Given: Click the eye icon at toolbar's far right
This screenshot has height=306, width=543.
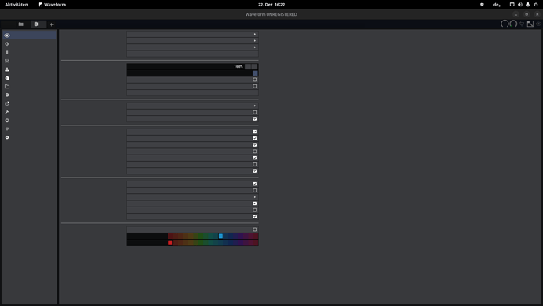Looking at the screenshot, I should pyautogui.click(x=538, y=24).
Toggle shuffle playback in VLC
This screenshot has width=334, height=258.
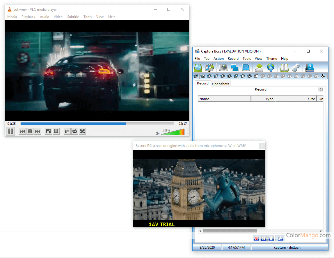(x=82, y=131)
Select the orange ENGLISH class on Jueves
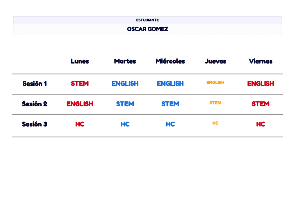The image size is (295, 208). [215, 83]
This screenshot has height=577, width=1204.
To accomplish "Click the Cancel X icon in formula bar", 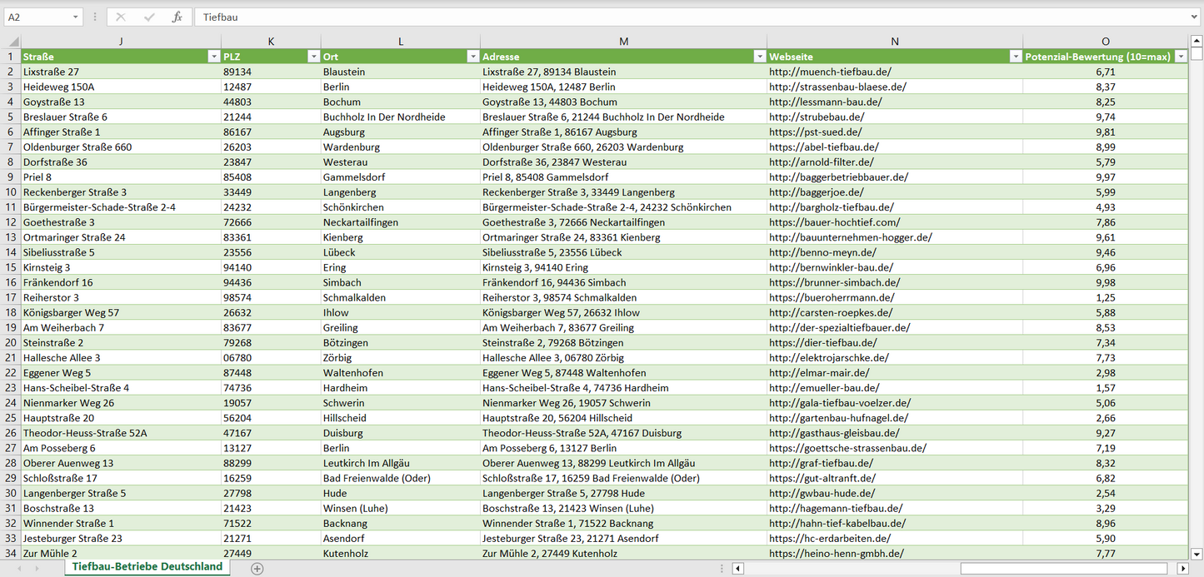I will [121, 17].
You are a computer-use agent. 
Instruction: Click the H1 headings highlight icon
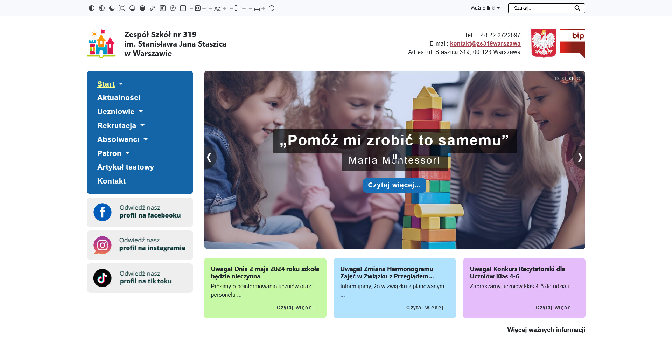(x=163, y=8)
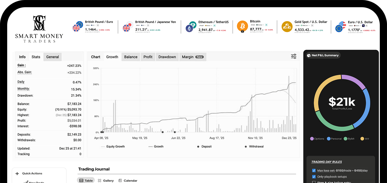Open the chart settings filter icon
Screen dimensions: 387x183
coord(293,56)
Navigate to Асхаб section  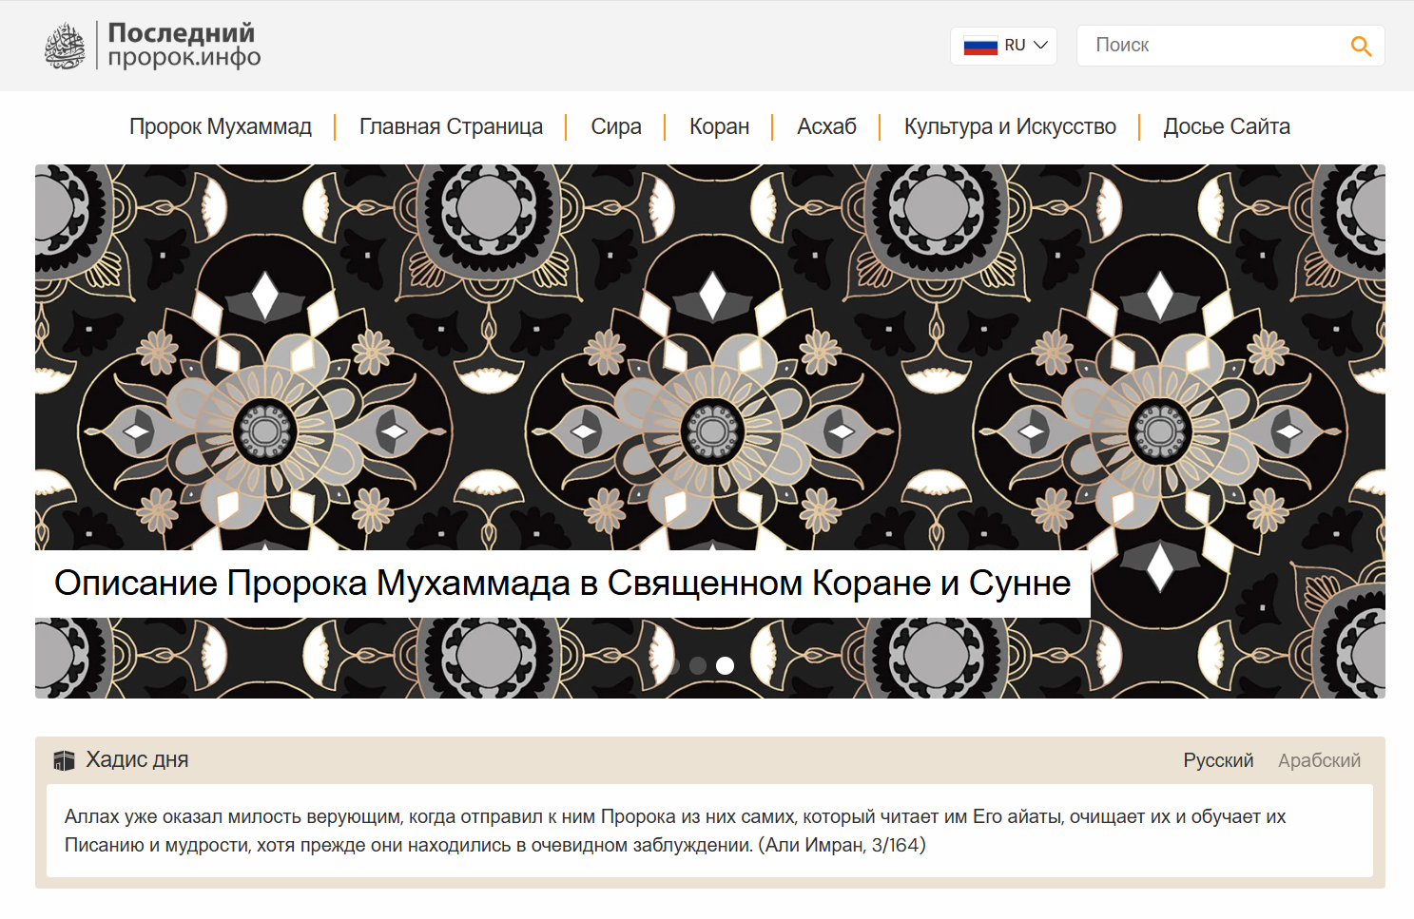pyautogui.click(x=826, y=126)
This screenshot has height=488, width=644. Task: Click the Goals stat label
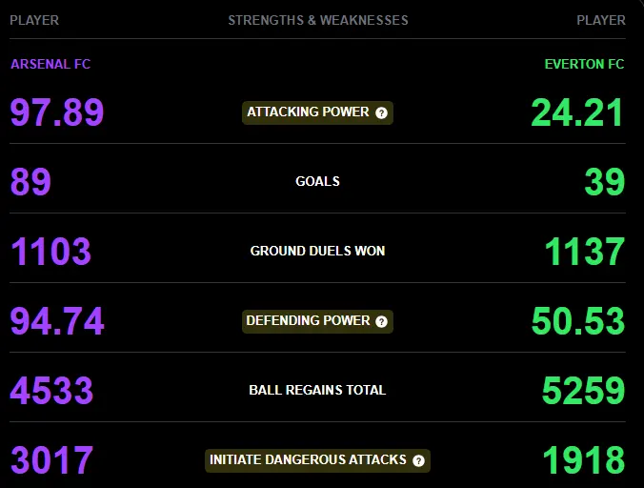tap(317, 181)
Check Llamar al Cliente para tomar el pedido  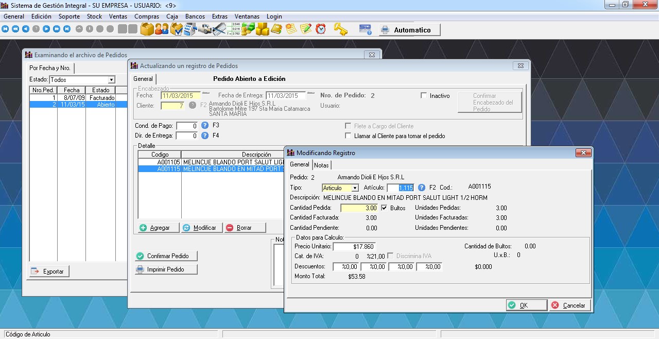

#####

### What needs to be done
Transcribe exactly the lines from the one containing "This screenshot has height=488, width=644." through the last line of the records above, and nothing else. Leave out the pictures.

### Result of the exercise
This screenshot has height=488, width=644. Task: Click the Goals stat label
tap(317, 181)
Check Llamar al Cliente para tomar el pedido  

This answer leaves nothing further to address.